Start of Record extracts

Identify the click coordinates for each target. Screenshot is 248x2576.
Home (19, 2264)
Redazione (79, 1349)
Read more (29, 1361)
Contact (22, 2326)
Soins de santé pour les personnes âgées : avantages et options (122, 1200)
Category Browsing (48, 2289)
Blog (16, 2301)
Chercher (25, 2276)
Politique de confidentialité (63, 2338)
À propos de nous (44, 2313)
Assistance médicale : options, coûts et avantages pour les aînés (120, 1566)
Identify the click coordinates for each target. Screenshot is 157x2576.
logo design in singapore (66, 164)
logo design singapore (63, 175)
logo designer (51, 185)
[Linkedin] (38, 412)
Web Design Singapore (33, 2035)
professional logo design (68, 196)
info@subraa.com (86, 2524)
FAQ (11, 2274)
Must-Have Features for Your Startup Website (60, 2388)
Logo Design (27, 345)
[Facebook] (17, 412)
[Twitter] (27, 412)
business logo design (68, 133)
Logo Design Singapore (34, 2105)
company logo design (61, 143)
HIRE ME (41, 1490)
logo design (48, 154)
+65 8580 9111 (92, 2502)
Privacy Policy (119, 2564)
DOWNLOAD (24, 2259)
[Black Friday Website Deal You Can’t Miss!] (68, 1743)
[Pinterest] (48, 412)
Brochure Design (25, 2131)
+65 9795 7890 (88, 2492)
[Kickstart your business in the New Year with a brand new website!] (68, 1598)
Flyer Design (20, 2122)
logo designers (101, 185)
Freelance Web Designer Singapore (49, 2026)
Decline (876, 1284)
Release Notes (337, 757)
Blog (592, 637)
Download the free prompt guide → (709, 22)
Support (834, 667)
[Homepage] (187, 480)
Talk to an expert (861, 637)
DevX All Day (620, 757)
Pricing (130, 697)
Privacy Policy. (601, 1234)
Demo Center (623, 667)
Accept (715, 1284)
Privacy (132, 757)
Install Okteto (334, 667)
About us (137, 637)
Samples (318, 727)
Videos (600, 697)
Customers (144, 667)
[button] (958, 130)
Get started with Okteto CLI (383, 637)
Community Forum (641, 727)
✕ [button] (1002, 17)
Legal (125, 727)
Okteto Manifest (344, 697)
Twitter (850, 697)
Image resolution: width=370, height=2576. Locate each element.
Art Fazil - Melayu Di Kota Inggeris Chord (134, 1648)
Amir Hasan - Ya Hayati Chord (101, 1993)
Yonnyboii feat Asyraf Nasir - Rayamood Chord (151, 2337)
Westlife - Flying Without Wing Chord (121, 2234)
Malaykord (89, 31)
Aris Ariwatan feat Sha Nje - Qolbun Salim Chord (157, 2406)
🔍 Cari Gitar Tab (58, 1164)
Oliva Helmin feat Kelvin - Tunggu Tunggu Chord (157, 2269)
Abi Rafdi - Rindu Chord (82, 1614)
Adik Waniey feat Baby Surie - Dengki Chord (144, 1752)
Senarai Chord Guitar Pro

End of Record extracts

◆ **What you should do**
Find how many of the lines above have the word "Identify" in them. State only that number.

◆ **Task response**
2